Wednesday, September 07, 2005

Quit Complaining about the Complaining

I am not going to jump on the Bush Bashing Bandwagon for once. The people who are pissing me off now are the ones bitching about the people who are bitching. Pointing fingers, placing blame, and general belly-aching is, no offense to Abner Doubleday, the true national passtime. We love to blame, and gossip, and belly-ache about every little thing. Well now we have a great, big thing to bitch about, and while there are equal parts justified anger(everything that happened to the Gulf Coast was anticipated years ago), and knee-jerk rhetoric(George Bush hates black people) it is fundamental to the American way to bitch. We saw the beginnings of this back when the Iraq War started. Anyone who opposed the war was branded un-patriotic, but what is more American than disagreeing with those in power? That's what got this country started in the first place. Now folks are getting upset at the folks who are upset at the snail's pace of the initial hurricane relief efforts. I, myself, was shaking my fist in impotent rage that nothing was done sooner. And I'll happily foist the blame on whomever I deem deserving, but that hasn't stopped me from donating goods and blood to the cause. Let people bitch. As long as the food and water are going where they should, and the refugees finally have a dry, disease-free bed to sleep on, let the pundits rant and rave. It's the price we pay for constant, 24 hour access to news coverage. On a bad day there might be enough news to fill an hour. That leaves an awful lot of empty air time, and folks would complain just as loudly if the same stuff were broadcast over and over as they do now about talking heads trying to get one more drop of blood from an overused stone.

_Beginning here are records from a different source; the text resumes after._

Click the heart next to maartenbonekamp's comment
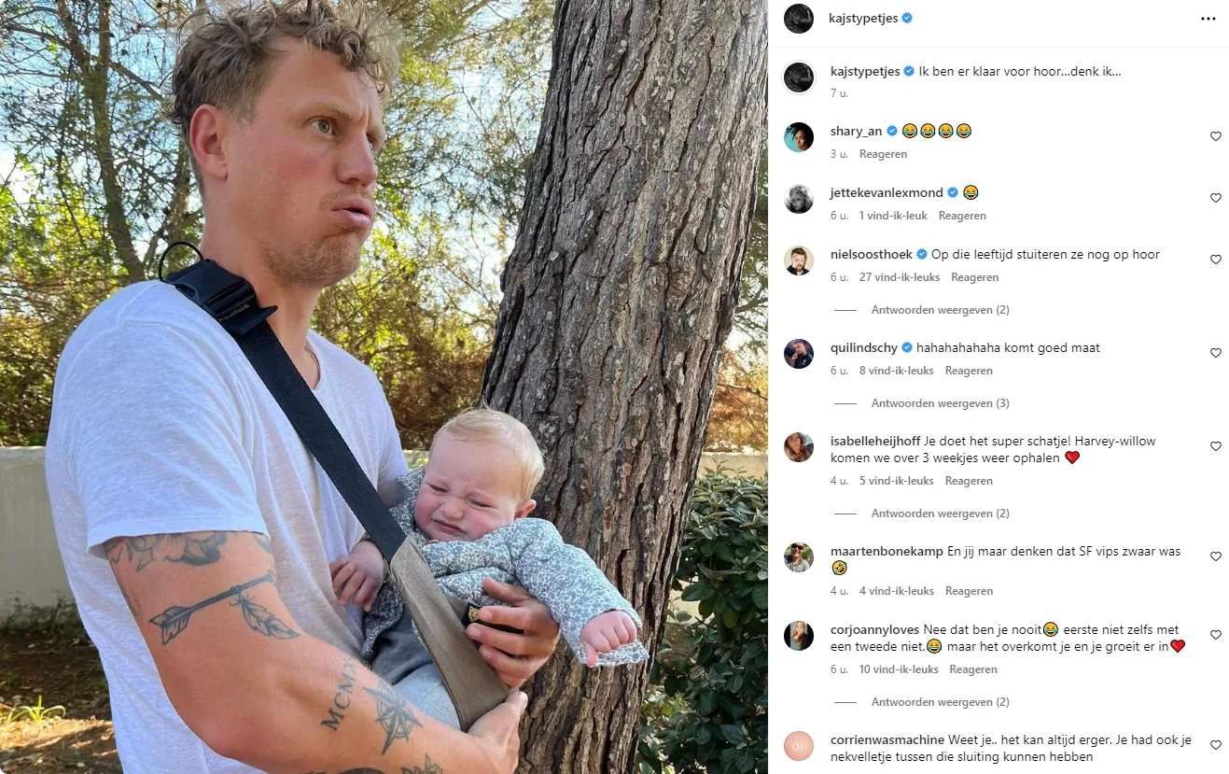1229x774 pixels. pyautogui.click(x=1215, y=556)

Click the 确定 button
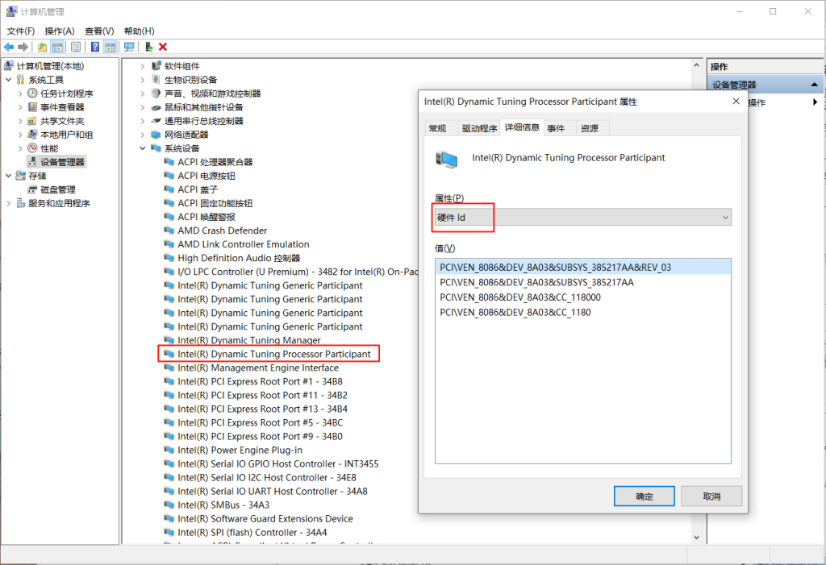[x=644, y=496]
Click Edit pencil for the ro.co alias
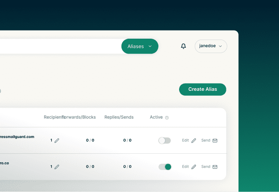279x192 pixels. [194, 167]
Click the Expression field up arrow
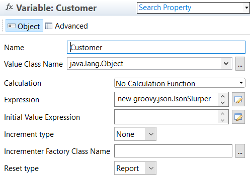Image resolution: width=250 pixels, height=182 pixels. [222, 97]
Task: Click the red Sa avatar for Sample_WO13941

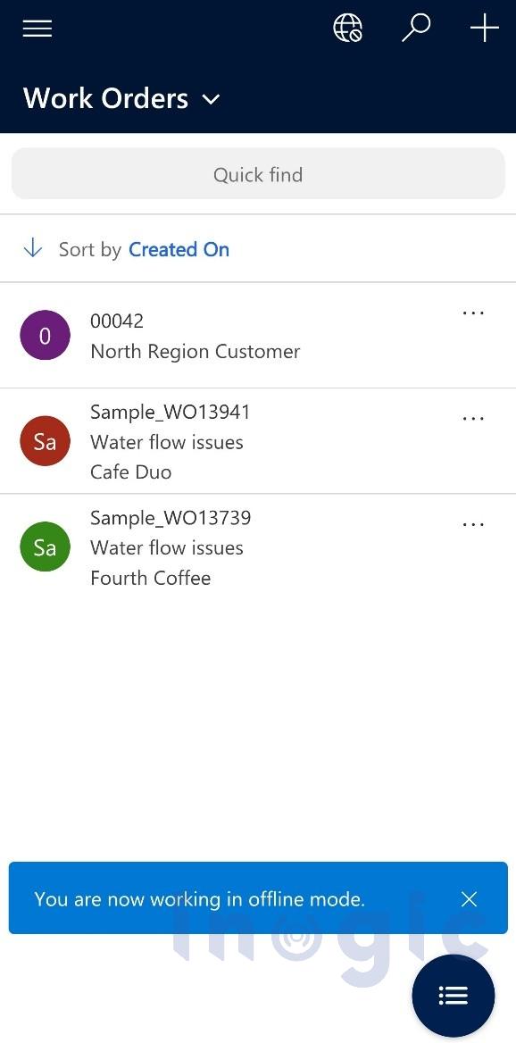Action: pos(45,440)
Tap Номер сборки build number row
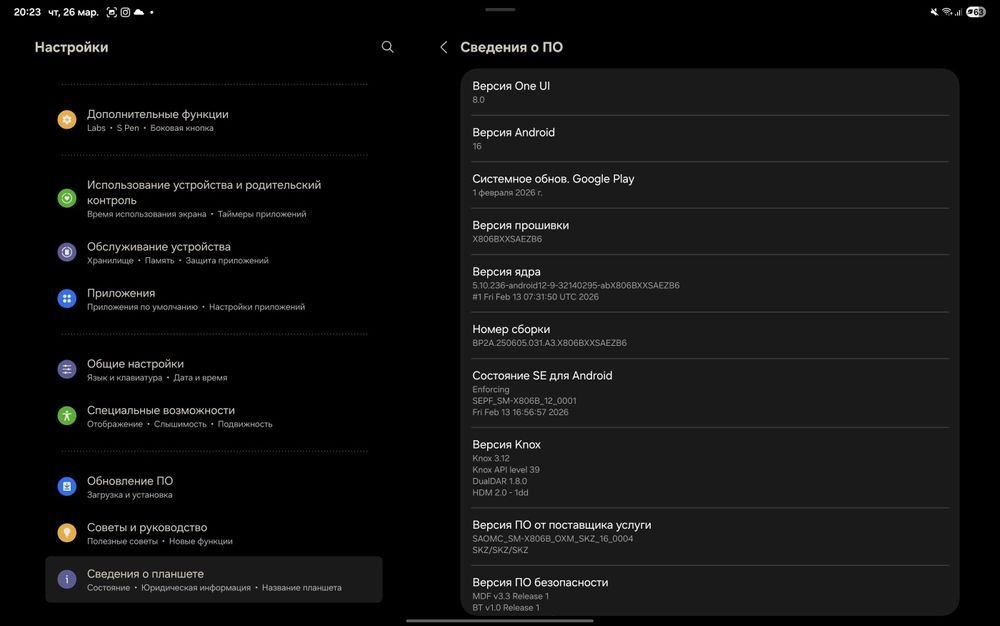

And yes, I realize that this rant is somewhat oxymoronic, but hey, I'm an American, dammit! :-)

Love and kisses,
Marius

2 comments:

Anonymous said...

I can tell someone's been reading by blog. :)

I disagree that this is the price we pay for 24 hour news coverage, though, namely because I don't believe we need 24 hour news coverage. I burned out on it after 9/11.

If something of earth-shattering importance manages to impinge on my well-maintained ignorance, I can look it up on the Internet and get exactly the info I need and no more.

Unknown said...

Sometimes I wish I could retreat back into my news-ignoring shell, but every time I try I find myself jonesing like a junkie hating, but needing his next fix. I remember feeling much the same after 9/11, but I just couldn't turn it off.